La Jornada - Editorial
El segundo aniversario
de la llegada de Enrique Peña Nieto a la presidencia, que se cumplió
ayer en un escenario político y social convulsionado, hace pertinente
revisar el desempeño de su gobierno en este primer tercio del sexenio en
curso.
La reforma educativa –que fue sobre todo una suerte de reforma
laboral para el gremio magisterial– generó un vasto movimiento de
descontento entre los maestros y otros sectores sociales y ahondó la
fractura ya existente entre la dirigencia oficialista del Sindicato
Nacional de Trabajadores de la Educación (SNTE) y la disidencia
aglutinada en la Coordinadora Nacional de Trabajadores de la Educación
(CNTE).
La reforma energética, que abrió el sector al capital privado
nacional y extranjero, significó una afectación a la soberanía nacional y
a las finanzas del Estado, toda vez que éste, en lo sucesivo, tendrá
que compartir la renta petrolera con inversionistas particulares.

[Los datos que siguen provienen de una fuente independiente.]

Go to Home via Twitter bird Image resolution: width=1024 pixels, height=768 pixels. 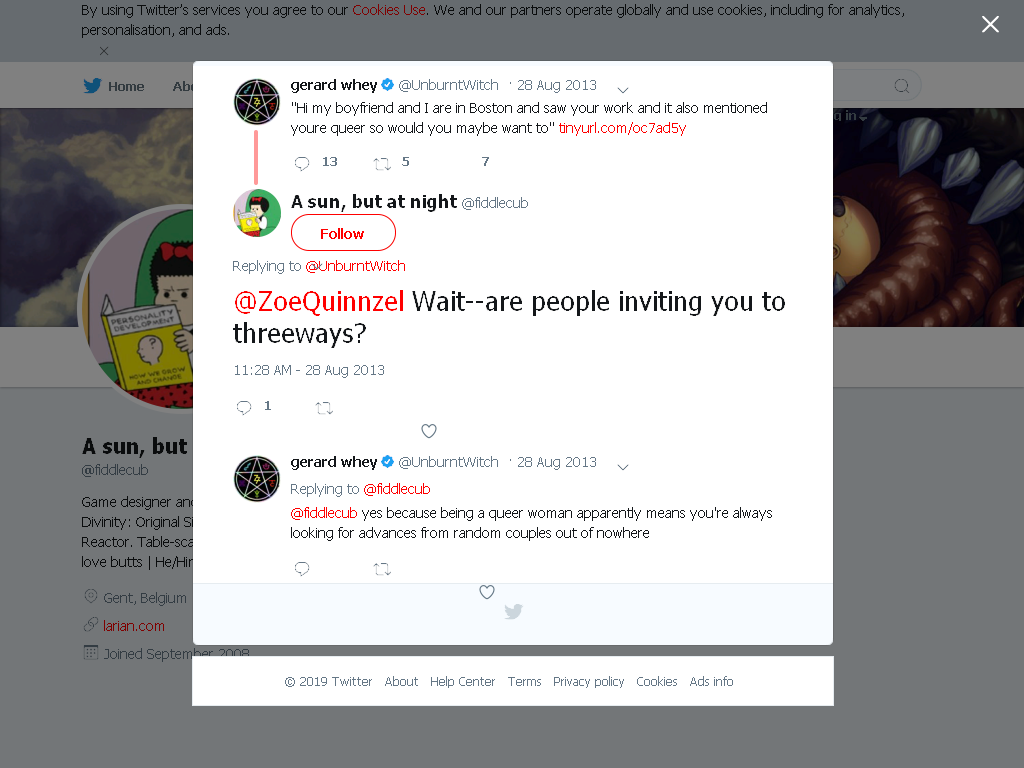(92, 86)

La reforma fiscal –indispensable para paliar la merma de recursos
públicos derivada de la anterior– afectó por igual a los grandes
empresarios, la clase media, los profesionistas y las clases populares, y
es en buena medida la razón por la cual la economía no ha podido
despegar: el incremento generalizado de impuestos ha tenido un efecto
recesivo que debilita el mercado interno, reduce las perspectivas de
inversión y tiene, para colmo, una incidencia inflacionaria.

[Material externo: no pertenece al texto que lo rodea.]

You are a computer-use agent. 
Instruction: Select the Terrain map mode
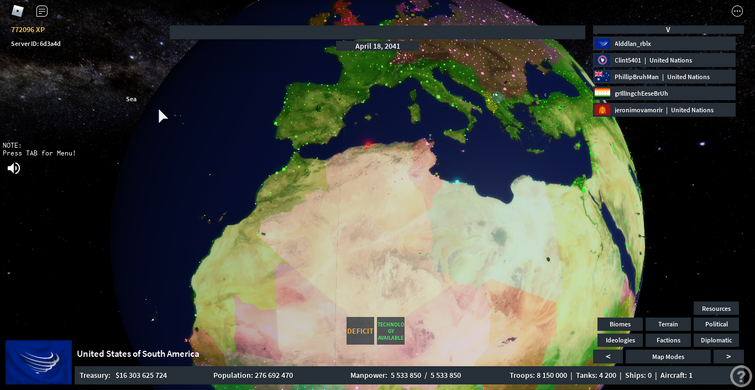point(668,324)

La reforma de telecomunicaciones, por su parte, dejó el negocio en
manos de unos cuantos, no implicó democratización alguna en el acceso a
las concesiones de radiofrecuencias ni introdujo mecanismos efectivos de
control para impedir que el músculo mediático de los grandes consorcios
se convierta en poderes políticos fácticos e ilegítimos.

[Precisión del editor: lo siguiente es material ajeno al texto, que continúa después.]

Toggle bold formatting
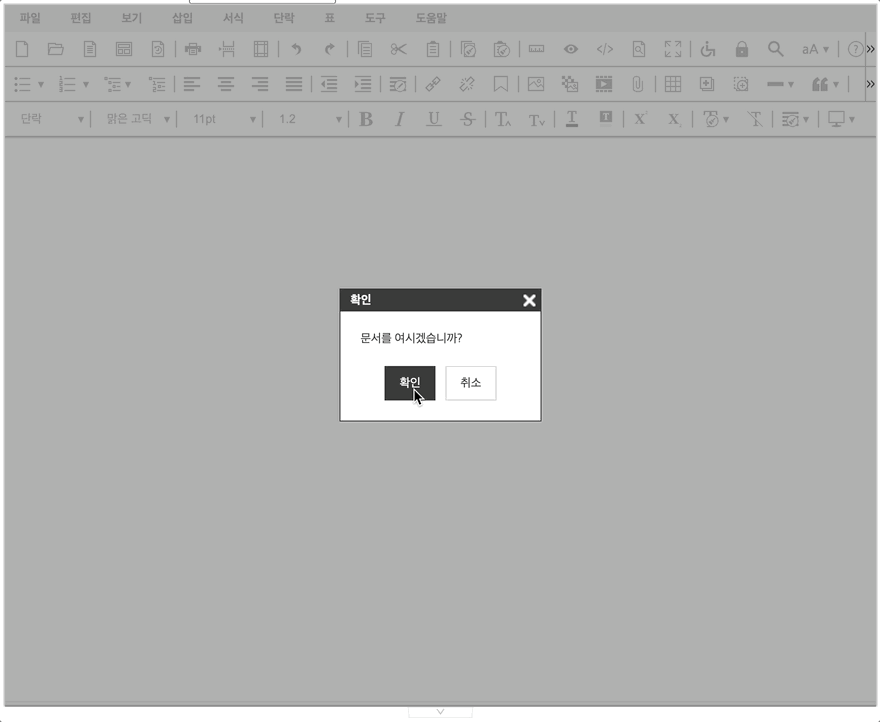 tap(366, 119)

Por otra parte, el gravísimo deterioro de la seguridad pública
y del estado de derecho en buena parte del territorio nacional,
problema heredado de la administración calderonista, fue atendido con
una perspectiva eminentemente mediática y no se realizó el deslinde que
se requería con respecto de la estrategia contraproducente y fallida del
panista. En Guerrero y Michoacán, por ejemplo, el actual gobierno se
concentró en desactivar las respuestas sociales a la suplantación de la
autoridad por las organizaciones delictivas en lugar de enfrentar el
problema principal.
El conjunto de alteraciones constitucionales y legales operadas por
el gobierno peñista fue visto con buenos ojos por gobiernos y medios de
Estados Unidos y de Europa, sin reparar en que los problemas
estructurales del país –la desigualdad, la pobreza, el abandono de los
sectores mayoritarios de la población, la impunidad, la corrupción, la
opacidad, la descomposición institucional y la crisis de
representatividad, entre otros– permanecían básicamente intocados. En
tales circunstancias, la bárbara agresión perpetrada en Iguala el 26 de
septiembre contra estudiantes normalistas de Ayotzinapa vino a detonar
una crisis nacional cuyos componentes estaban aquí desde hace tiempo y
que hoy amenaza con volverse una ingobernabilidad manifiesta.
Es claro que el grupo gobernante tendría que emprender un viraje
general en todos los terrenos, especialmente en el económico y en el
político, y formular un nuevo proyecto político acorde con la gravísima
situación por la que atraviesa México, así sea para garantizar la
viabilidad de la actual administración en los cuatro años que le restan.